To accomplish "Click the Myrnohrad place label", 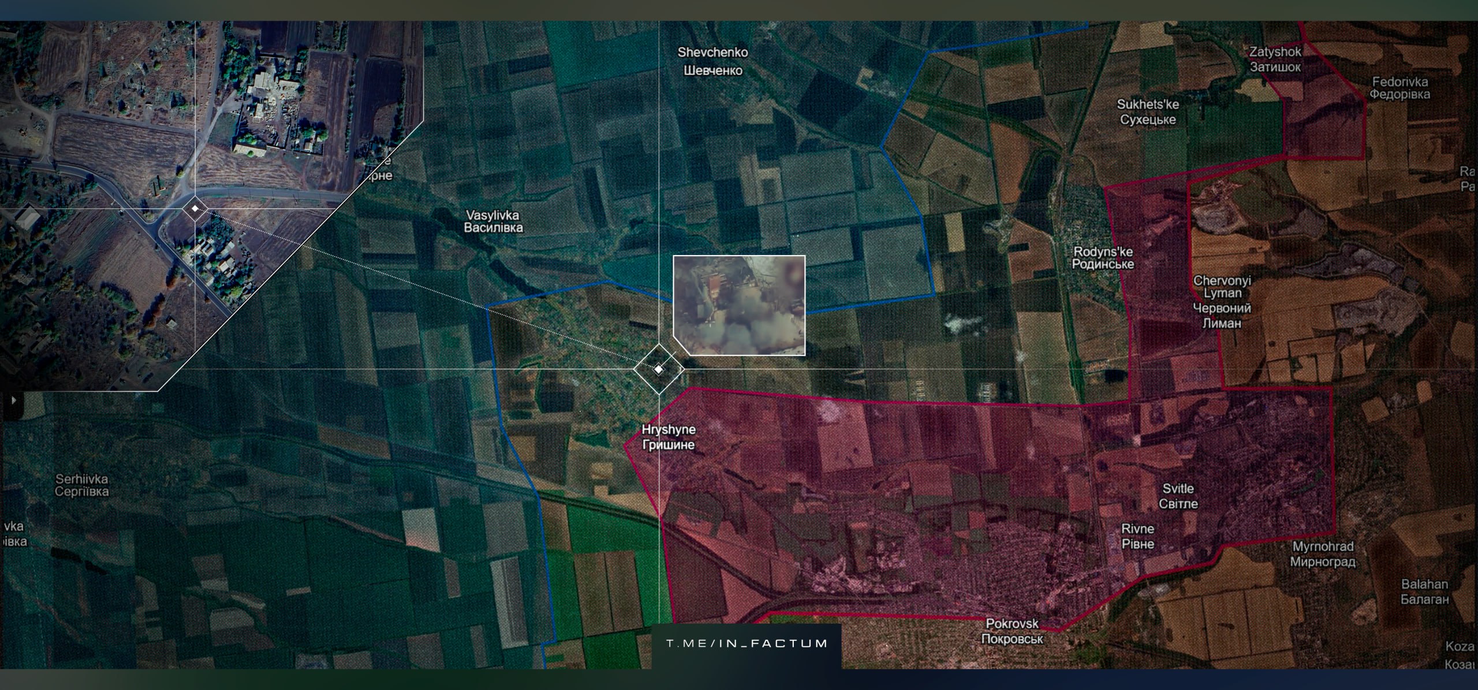I will (x=1323, y=554).
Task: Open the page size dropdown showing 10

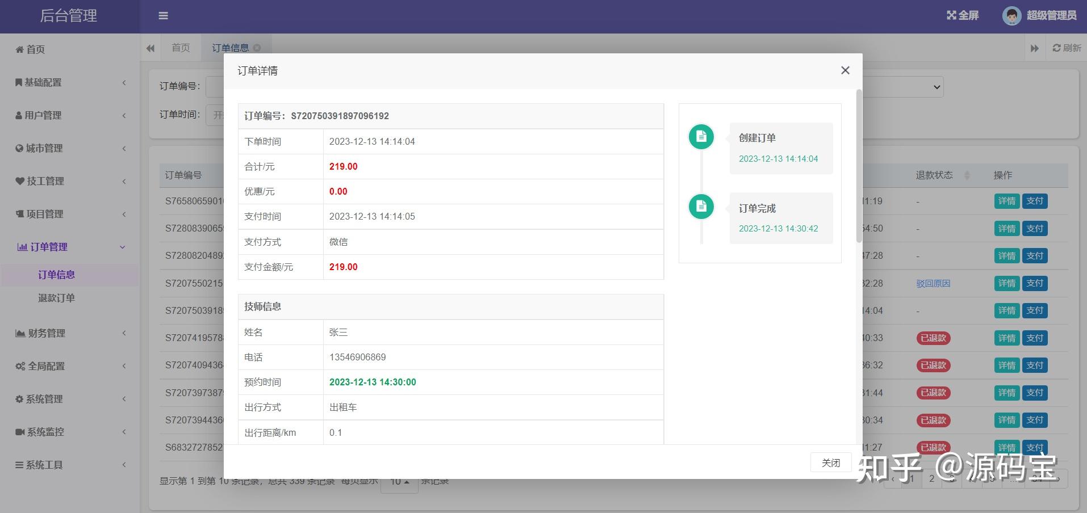Action: click(399, 481)
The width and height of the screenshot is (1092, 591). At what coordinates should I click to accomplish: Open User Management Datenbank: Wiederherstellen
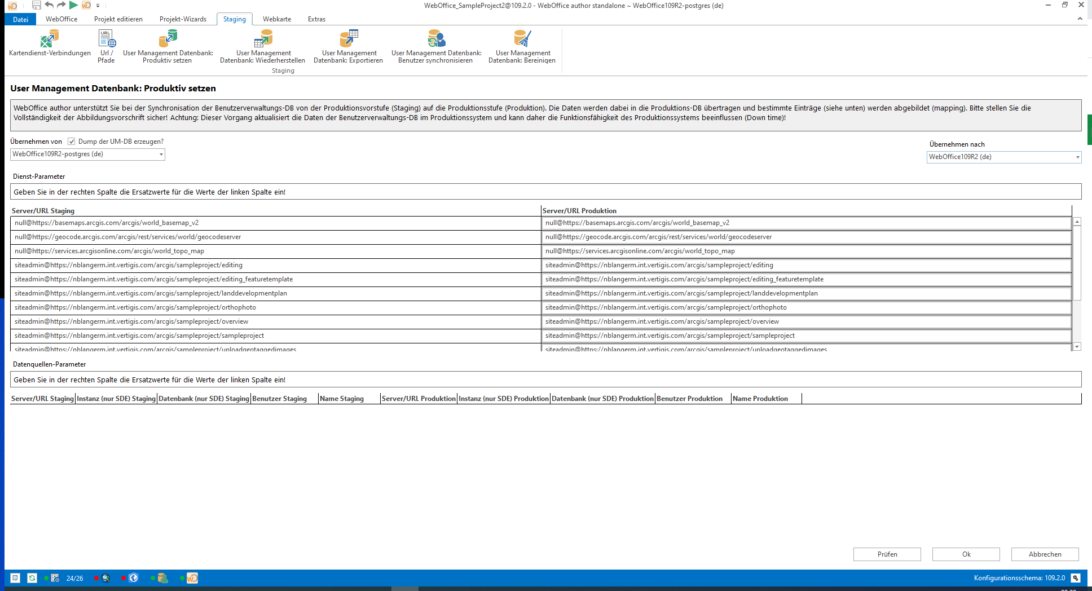coord(265,45)
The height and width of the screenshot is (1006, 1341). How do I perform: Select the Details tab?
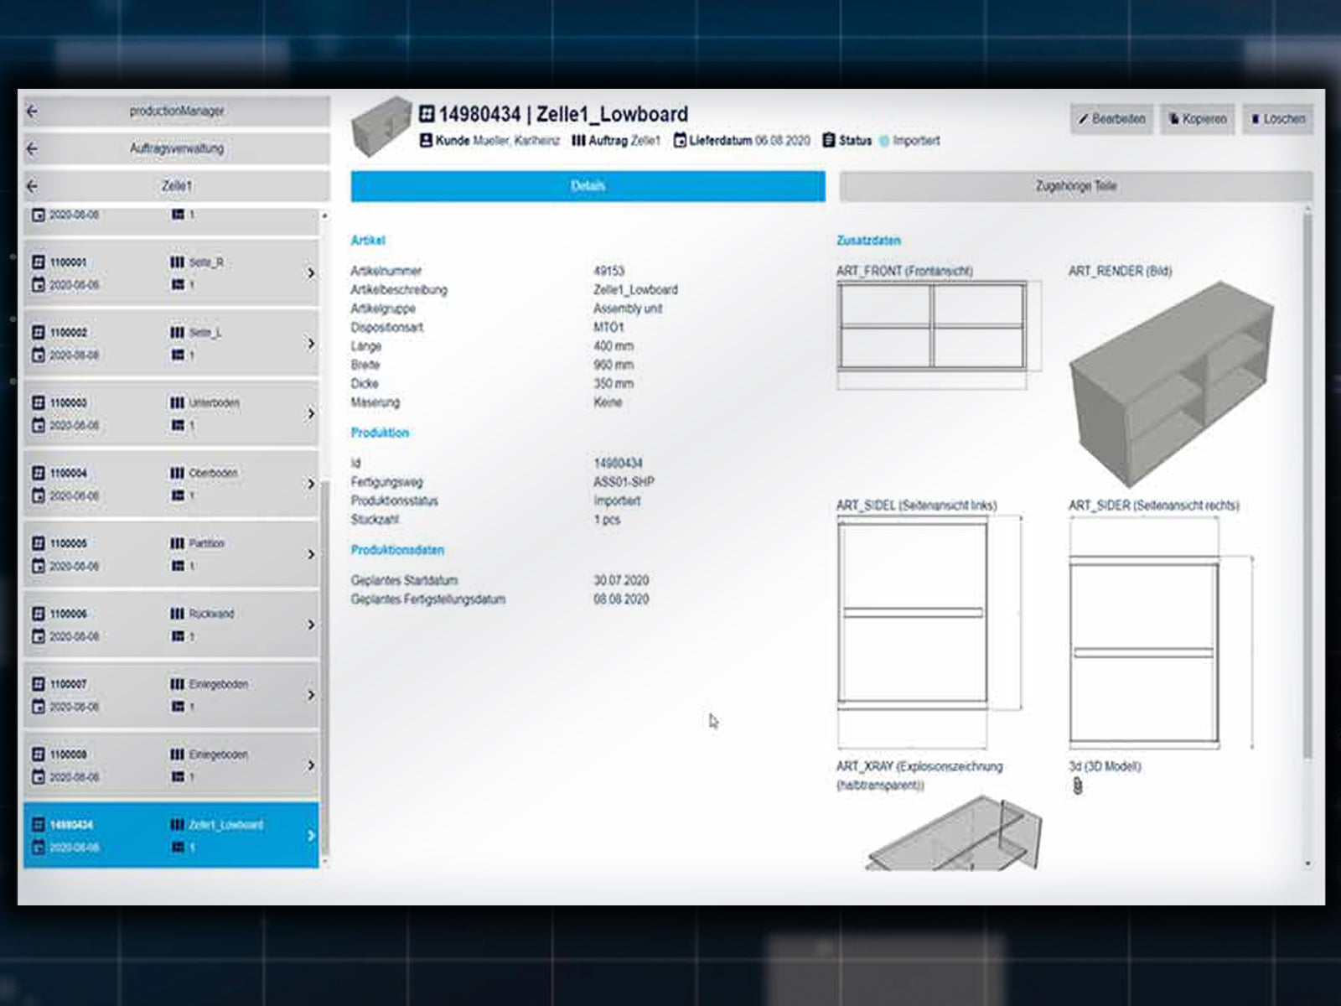pos(587,185)
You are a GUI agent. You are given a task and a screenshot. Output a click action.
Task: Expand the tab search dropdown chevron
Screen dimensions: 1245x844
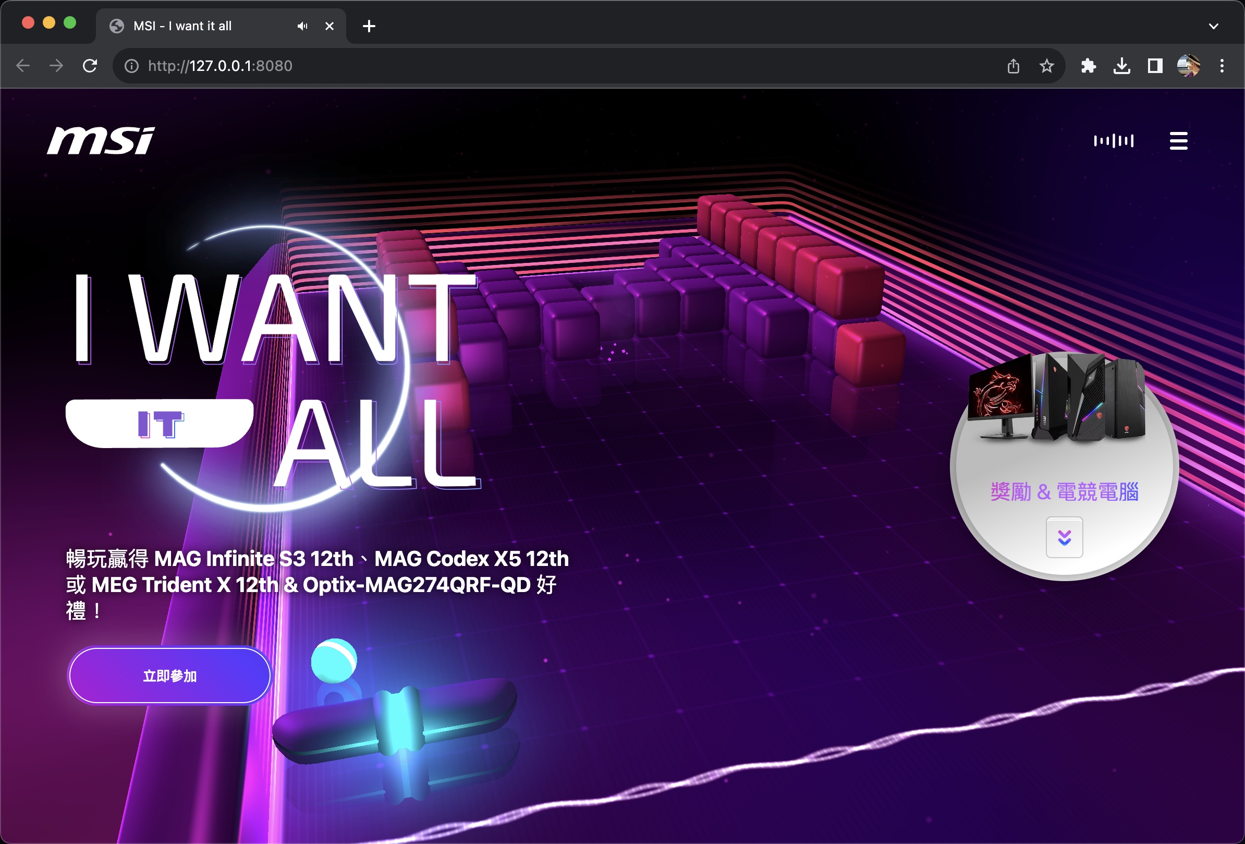click(x=1213, y=26)
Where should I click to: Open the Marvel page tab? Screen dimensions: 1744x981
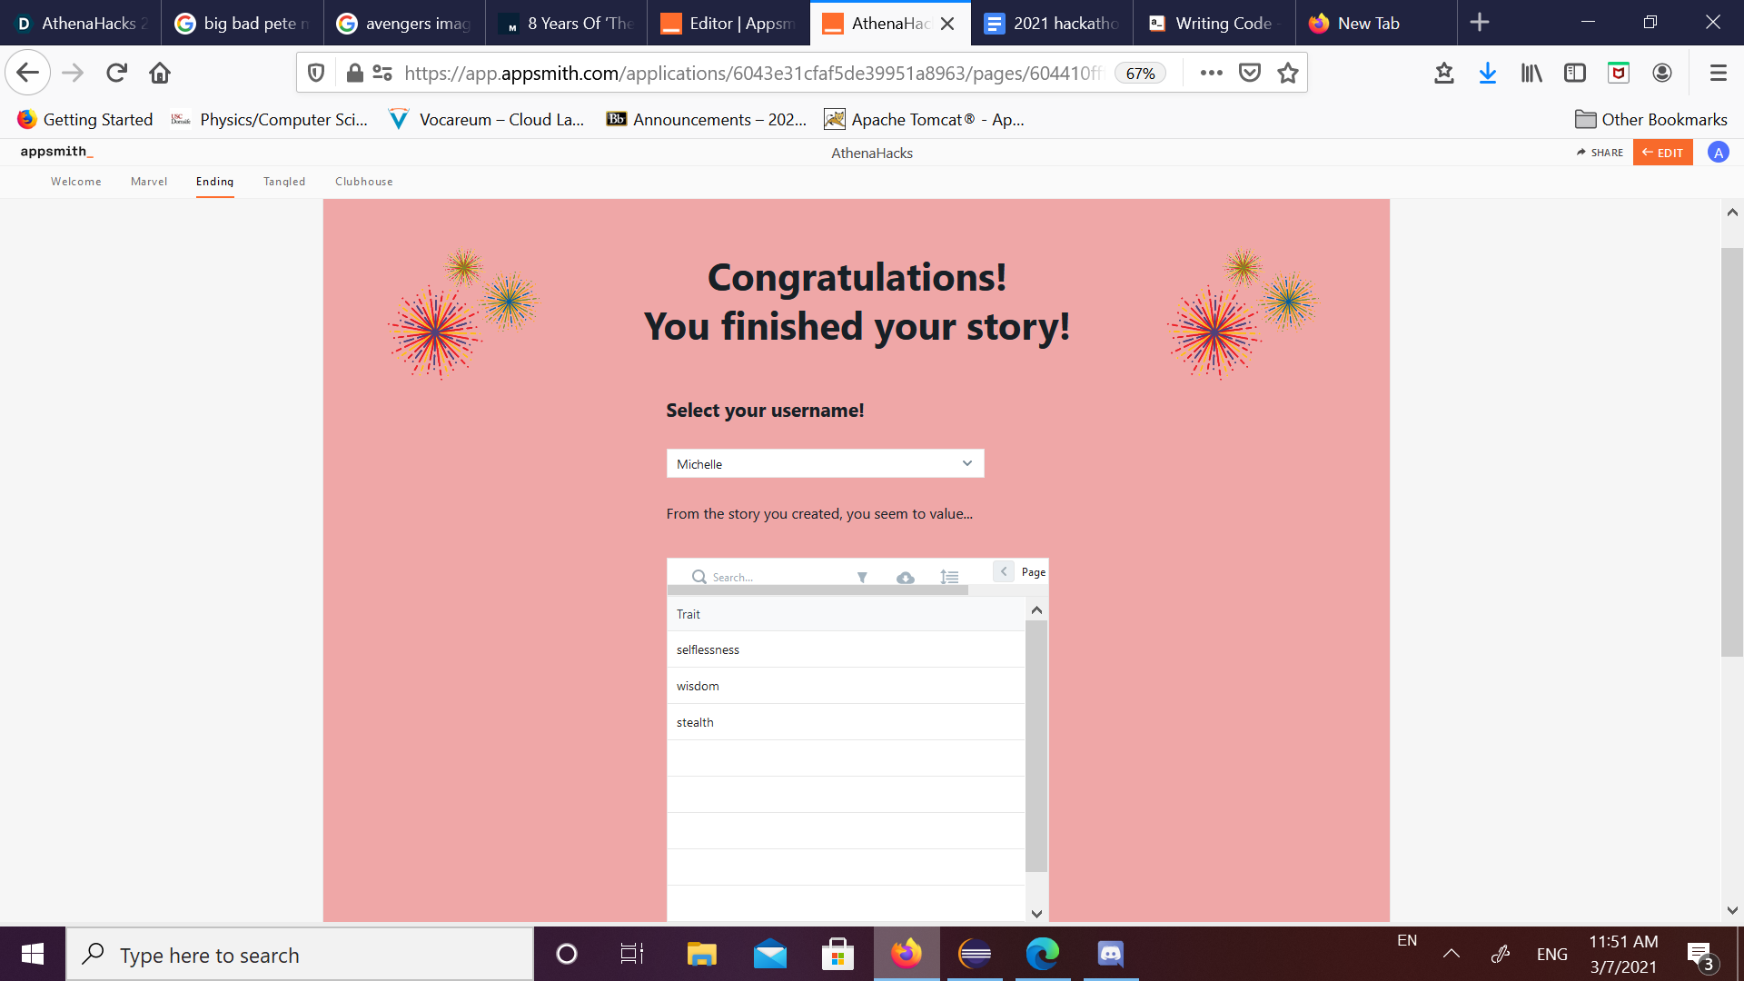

▶ Exercise instructions
Set down word for word every line from the line containing "You are a GUI" through the last line of the entries, and nothing more; no pictures.

▶ Exercise result
You are a GUI agent. You are given a task and a screenshot. Output a click action.
Task: Expand the tab search dropdown chevron
Screen dimensions: 1245x844
click(x=1213, y=26)
Where should I click to: Open the Marvel page tab? Screen dimensions: 1744x981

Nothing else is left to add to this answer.